Has anyone else painted their army like this, effectively making each unit unique?

Skink:

The theory states that you should paint all your miniatures with (more or less) the same colors to achieve uniformity. But I don’t think that’s always true. Armies like Bretonnians or Lew’s Ogres can look uniform as well, usually thanks to their bases. This also works the opposite way, for instance, look at James Wappel’s Tomb Kings. He uses two radically different kinds of bases, but despite this the army looks uniform because the miniatures ar all painted the same way.

Therefore, yes, paint your models in different colors, but be sure to provide some elements of uniformity to tie everything together. Your “ruined city” theme could be very useful for this purpose.

Bloodbeard:

MalornDK has an amazing looking bighat army with units in different colours. He has done some good work in making coherent basing. Looks cool.

Admiral:

Lovely links and good points, Skink. Good local example, Bloodbeard. :wink:

As for Lew’s splendid Maneaters, he has consciously used dark red as a common colour on more or less every Ogre in the army, helping to bind together the disparate bunch. Yes, units painted differently works.

Doombeard:

I have a similar kind of struggle with the FW IG, they are so monopose and samey. I wanted to go multicolored like MM90s , with a base of about 5 or 6 different armour color, one for each guy, so you end up with a brightly colored rainbow of diff troops, but decided that would look kinda crappy as the models are still all the same pose / form. So next I started looking at basing, and ways to break up the monotonous dark IG block. More recently I’m looking into conversions to help break up the samey-ness. I think with basing and well placed conversions you can get some good difference going. They kinda look like Space Marine Dwarfs with power armour so I’d look at how those armies maintain consistency but individuality. Helmet swaps, weapon swaps, unit insignia, unit markings etc etc

Admiral:

Doombeard, perhaps you could also try to add details like horns, helmet spikes, trophies hanging from shields and the back of the Infernal Guard’s armour? I found that touches like that helped to individualize Titan Wargames Royal Guard markedly, besides weapon swaps etc. Maybe even convert a big hat/mask hybrid for someone in the command group to help break it up?

Grimstonefire:

My infernals with blunderbuss #2 I’ve shaved off the ridges on the shoulder pads, stuck a bit of plasticard over, also converting a bevor with a shoulderpad and using a dwarf axe from the hammerers set as a sort of back banner.  The look I was going for was actually more like a psychic hood, but it works I think.

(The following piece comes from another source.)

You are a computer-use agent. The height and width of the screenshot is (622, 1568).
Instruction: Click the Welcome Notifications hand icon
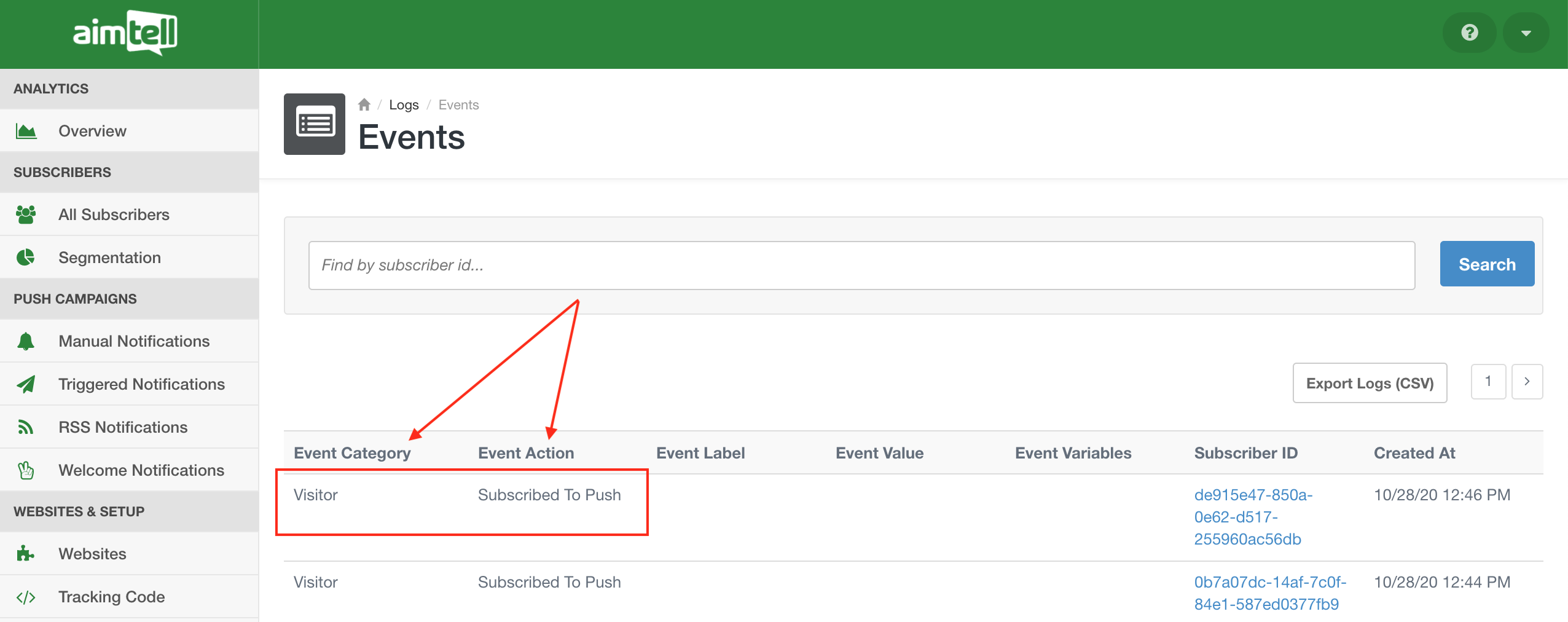(x=26, y=470)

I’ll get one painted then load him up.

The main reason I did this though was to inspire me to paint them, as if I’d left them the same I wouldn’t have painted them differently, and by not doing that I was going to take another year or two to paint them I think.

Doombeard:

I’m trying to magnetize mine, going to magnetize various helmet swaps, all arms, all weapons, so I can potentially field all 4 weapon options with only 30 IG. That way I don’t have to paint 120, and I can try out different combinations of helmets and bits and bobs

Grimstonefire:

I managed to magnetise a few when they first came out.  The trick I found was to drill out the sleeve and put the magnet in there, then drill and stuff as much wire in the elbow/wrist as you can (magnetic wire of course).

It did work, the only problem was trying to remember which shields went on which bodies.

Helblindi:

I paint my dwarf units differently, for chaos dwarfs, I have yet to finish my first unit, but each of my IG painted so far is painted differently, though adhering to the same broad color theme. I figured it wouldn’t be true chaos if they had uniform colors. I’ve since learned more about the industrial ways of the Dawi Zharr, but I still like the chaotic colors, so I’m gonna keep going down the same path.

Doombeard:

I managed to magnetise a few when they first came out.  The trick I found was to drill out the sleeve and put the magnet in there, then drill and stuff as much wire in the elbow/wrist as you can (magnetic wire of course).

It did work, the only problem was trying to remember which shields went on which bodies.

Grimstonefire
Why does it matter which shields go on which? I haven't even begun to assemble them yet is there something I don't know!? I was going to test the small neodymium magnets , I bought about 200 of the small 2mmx1mm which should fit ok with a drill in both ends (Im hoping)

gIL^:

I feel infernal.guard are born to be the same. The fluff and sculpt encourages it.

But hey its.your army go crazy.

Grimstonefire:

@Doombeard

The two body types are not identical for arm placing.  So if you glue the shields to wrists identically they will not fit on both bodies.

What I found worked well was a pilot hole then a really chunky drill bit as close to the magnet as possible that still fits within the sleeve.  Just hand turn that in a bit and greenstuff it flat after to tidy up any edges and so it looks pretty.

Abecedar:

Coming up with differing but not completely clashing schemes is my problem.

I intend to do the painting on different era models in different ways. But with a hopefully unifying theme.

cornixt:

I do variations on a theme. One unit might have detail done as two-tone triangles, the other will use the same colours but with squares. Straight stripes vs diagonal ones. Top row of platemail in silver vs bottom row in silver.

I got creative about this through painting the less organised Blood Bowl teams - Orc teams just look weird to me if dressed in the same uniform so I picked a couple of colours and used them in a different pattern on each model. Still looks cohesive as a team and distinct from other teams, but appears unorganised at the same time.